ABOUT THIS TASK:
For the word "Given", find each line in the entries where it occurs and copy that line.

DATA SECTION:
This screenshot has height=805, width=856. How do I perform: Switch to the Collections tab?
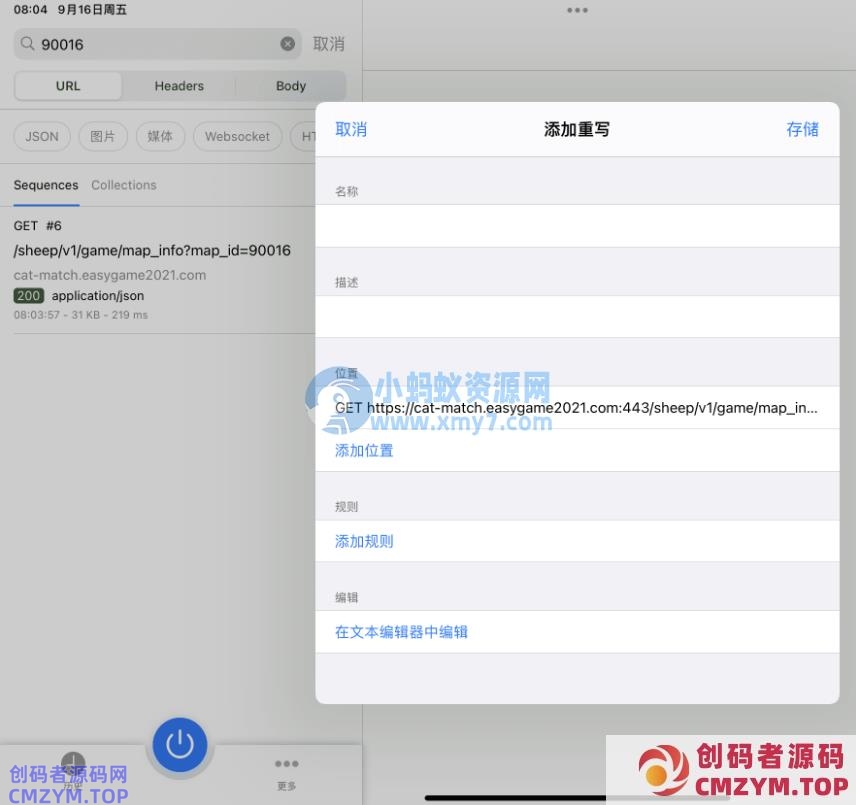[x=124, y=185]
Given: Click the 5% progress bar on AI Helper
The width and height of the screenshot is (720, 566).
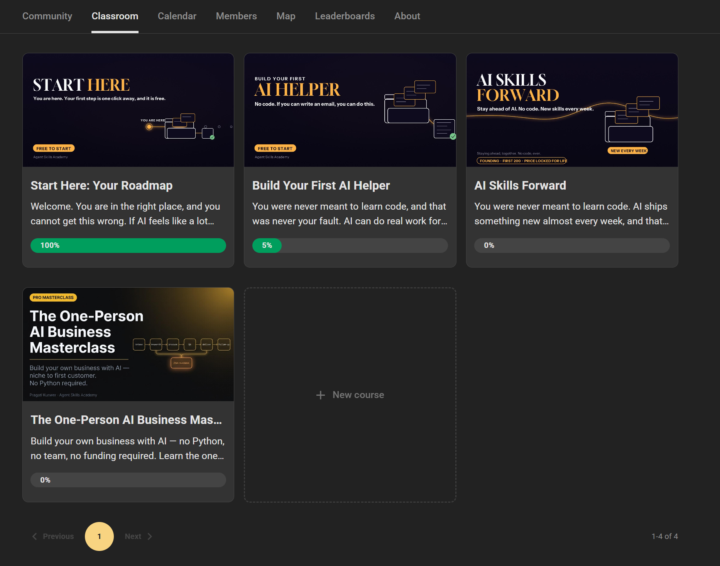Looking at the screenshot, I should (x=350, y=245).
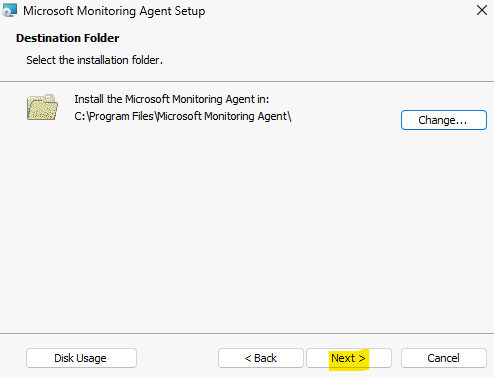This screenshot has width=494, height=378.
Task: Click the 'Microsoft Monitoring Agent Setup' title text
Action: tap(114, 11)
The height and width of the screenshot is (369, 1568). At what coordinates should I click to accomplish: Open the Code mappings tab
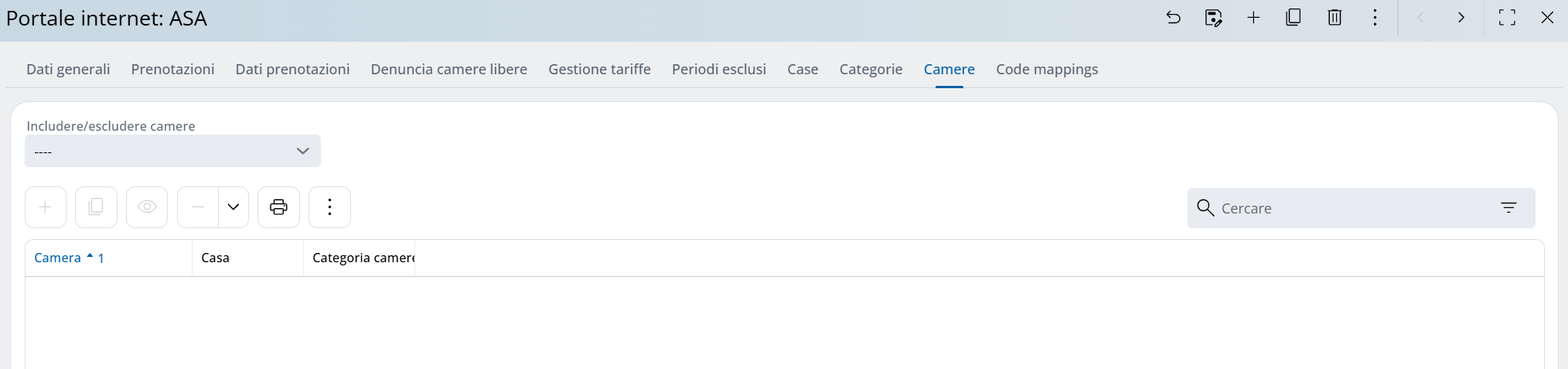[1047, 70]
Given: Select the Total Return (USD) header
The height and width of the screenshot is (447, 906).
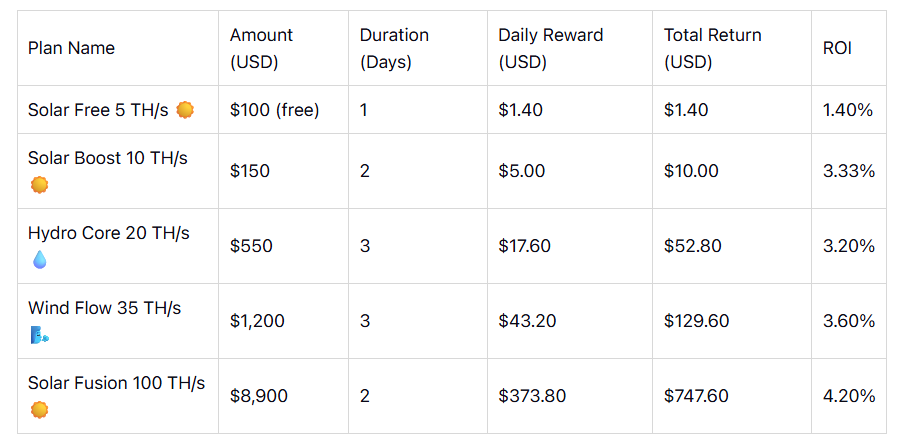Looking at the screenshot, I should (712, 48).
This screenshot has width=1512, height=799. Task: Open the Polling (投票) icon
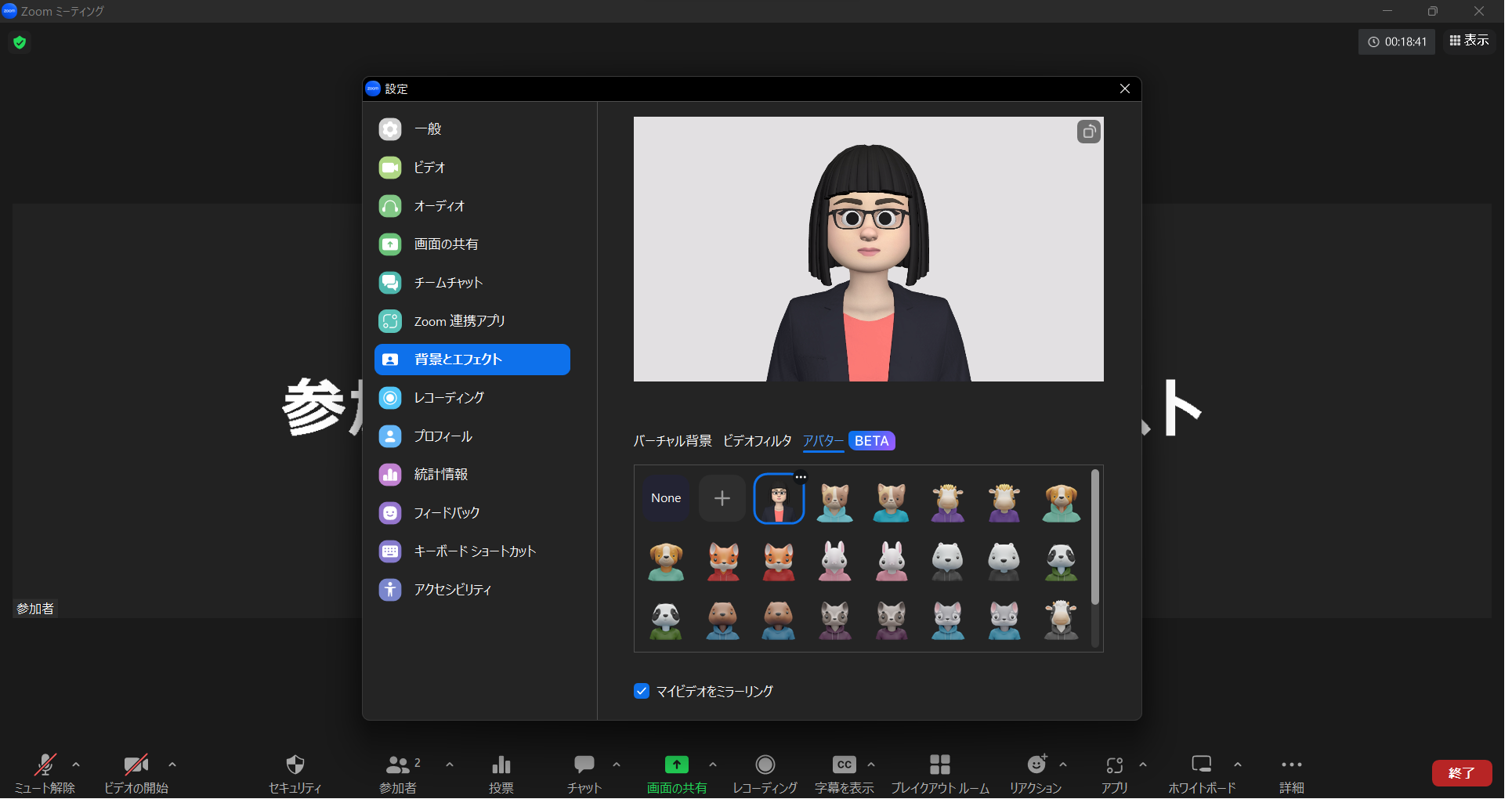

TASK ANSWER:
Given: Click the 5% progress bar on AI Helper
Given: Select the Total Return (USD) header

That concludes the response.